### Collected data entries
* * *

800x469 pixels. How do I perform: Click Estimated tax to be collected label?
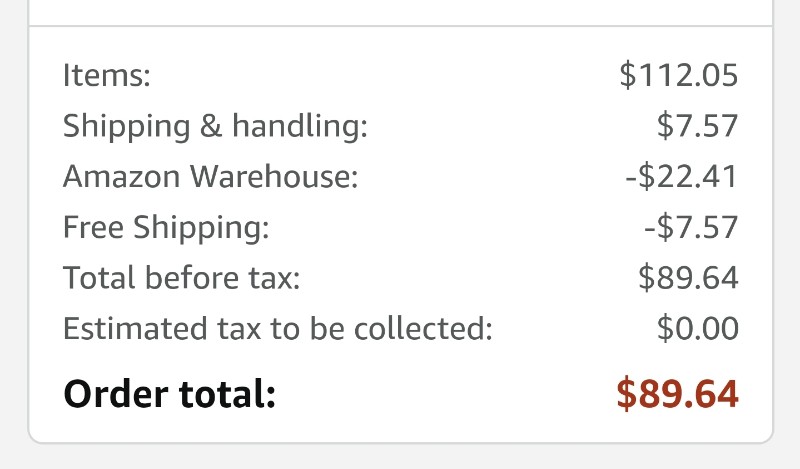pos(278,329)
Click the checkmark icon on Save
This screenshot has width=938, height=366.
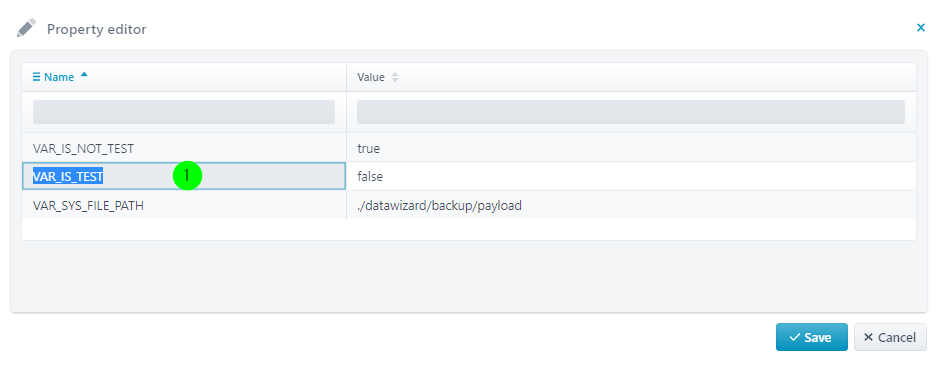[794, 337]
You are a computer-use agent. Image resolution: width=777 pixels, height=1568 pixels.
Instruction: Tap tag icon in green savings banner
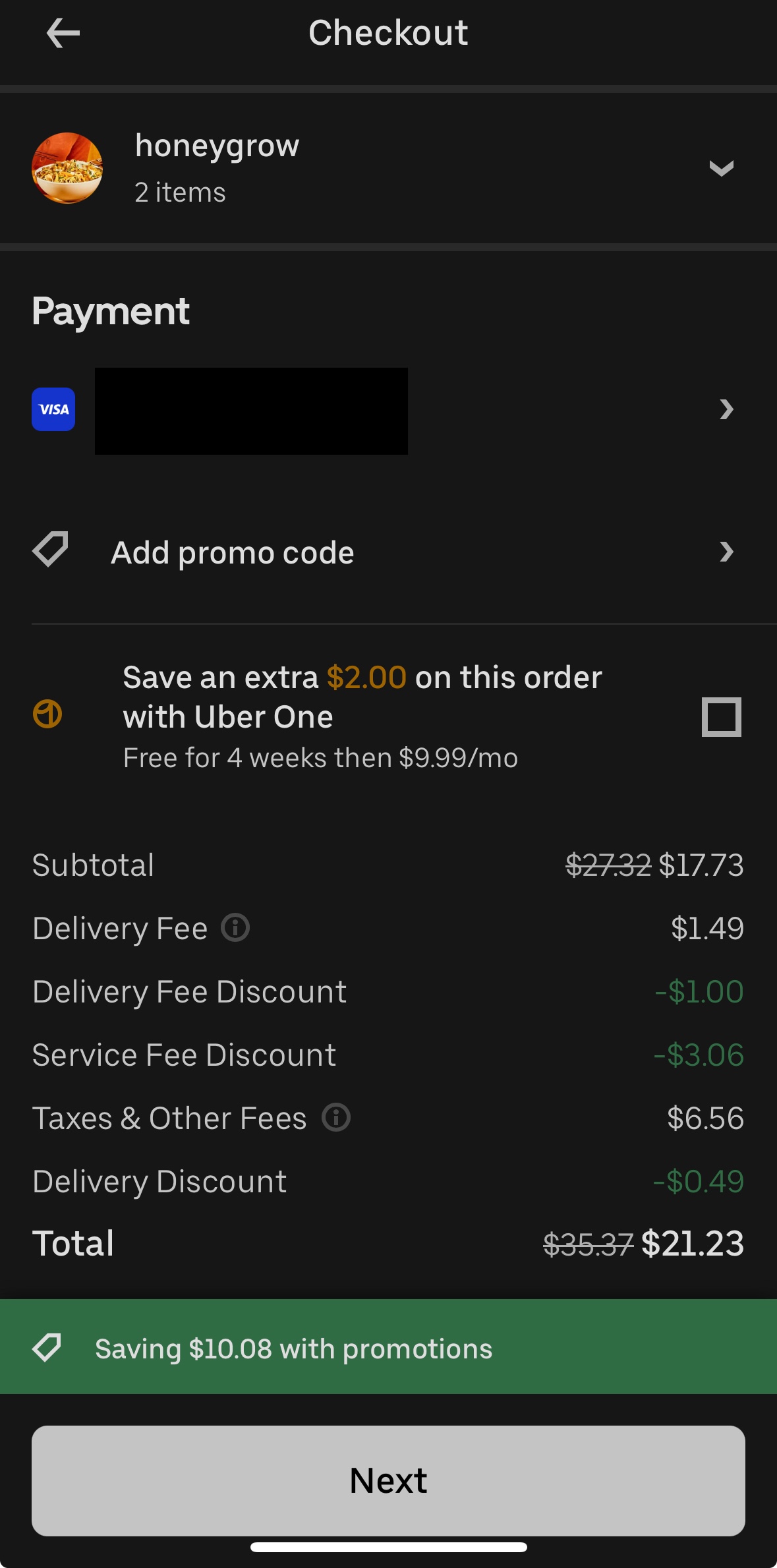tap(47, 1348)
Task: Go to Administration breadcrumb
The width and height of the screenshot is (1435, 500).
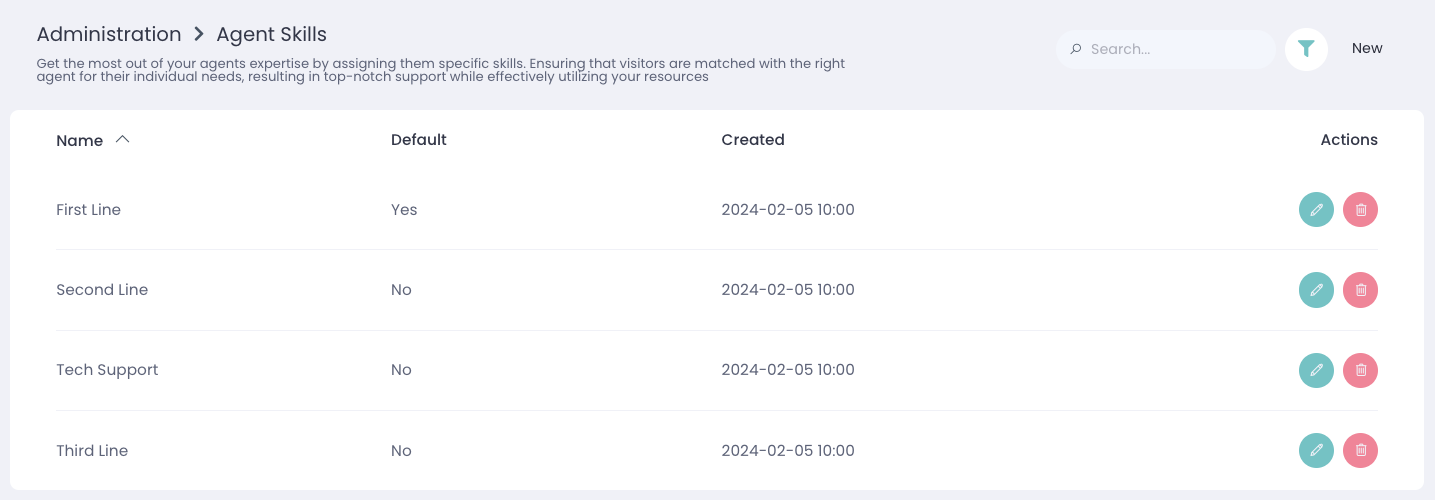Action: (x=109, y=35)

* * *

Print each entry shown above with exact wording and no pictures.

### WRITTEN SOLUTION
800x469 pixels. How do I perform: Click Estimated tax to be collected label?
pos(278,329)
Click the checkmark icon on Save
This screenshot has width=938, height=366.
[794, 337]
You are a computer-use agent. Image resolution: width=777 pixels, height=1568 pixels.
Instruction: Tap tag icon in green savings banner
tap(47, 1348)
Task: Go to Administration breadcrumb
The width and height of the screenshot is (1435, 500).
Action: (x=109, y=35)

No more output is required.